Amitabh Srivastava, president for EMC's Advanced Software Division is the man behind the storage giant's much-talked about software-defined storage (SDS) initiatives. He talks in detail about EMC's ViPR and why SDS has been wrongly-defined so far.
You were the brains behind EMC's game-changing product, ViPR. What led to the development of this product?
Srivastava: We started our work around ViPR way back in 2011. Customer feedback was at the core of our effort. There were three important things that enterprise customers were looking at. Lowering the opex was one of their top-most priority. Enterprises today manage their data in silos, which makes the operational expenses directly proportional to the data growth, and therefore it's not a sustainable model. Secondly customers wanted more choices, in terms of getting the best of breed products to maximize the efficiency. Last but not least, most of the customers are looking at transitioning to what we call the 'platform 3'. If we go by the IDC definitions, Platform 1 was the era of mainframe, platform 2 was the era of PCs, and the client-server model. The recent 'platform 3' is the new age of cloud, social and big data. That is exactly where the industry is today and the enterprises are trying to move to. This shift from platform 2 to 3 is a very challenging phase for the enterprises. ViPR was the outcome of our efforts to solve all these customer issues in one shot.

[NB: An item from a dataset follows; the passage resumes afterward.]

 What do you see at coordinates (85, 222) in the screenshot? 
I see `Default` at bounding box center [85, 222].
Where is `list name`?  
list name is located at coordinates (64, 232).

How has been its uptake so far?
Srivastava: ViPR is a product that was built from scratch and was GA'd (generally available) on September 27, 2013 so that customers can use it and take a first-hand experience. We have sold this to customers from the largest enterprises, which would include financial institutions, service providers and others. It's been a quarter since the product was released and we have almost doubled what we had targeted for.

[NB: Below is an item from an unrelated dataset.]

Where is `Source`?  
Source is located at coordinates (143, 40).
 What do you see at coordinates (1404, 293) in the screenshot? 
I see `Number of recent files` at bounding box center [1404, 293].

One of the key highlights of this product is its ability to work in heterogeneous, multi-vendor environments. What was the rationale behind it?

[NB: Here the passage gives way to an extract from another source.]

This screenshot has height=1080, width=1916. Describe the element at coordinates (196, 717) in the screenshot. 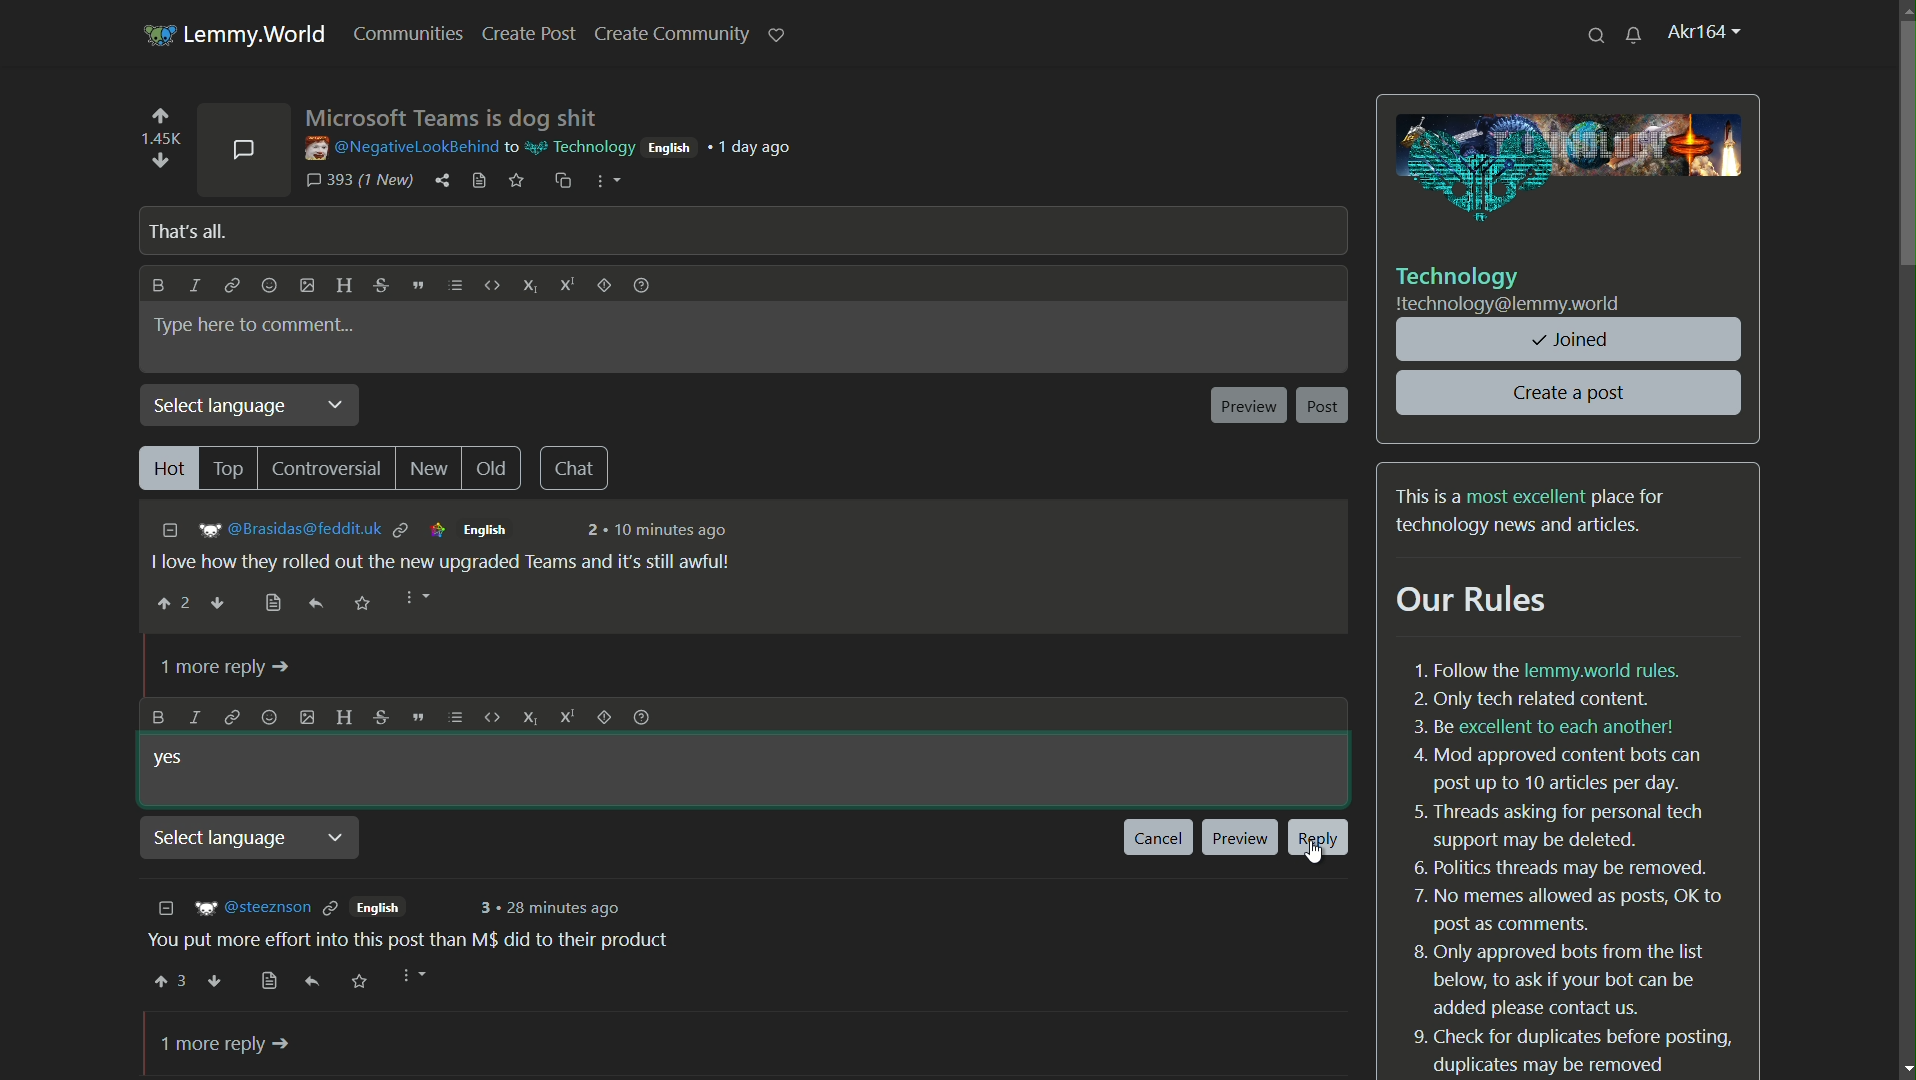

I see `italic` at that location.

Srivastava: We know that real environment is going to be a combination of EMC hardware, non-EMC hardware and commodity hardware. EMC is not imagining the real world to be 'all EMC'. Enterprises are always going to go for multi-vendor support and environment. Hence we decided that ViPR should support NetApp, Hitachi and EMC among others. This year EMC is planning to support commodity hardware as well. Besides, customers want choice. If the customer wants to buy an array made by our competing vendor, he has the freedom to buy that even if they have bought ViPR. They wouldn't want to be stuck with EMC arrays. No customer would want to be in that fix; hence ViPR gives them the choice.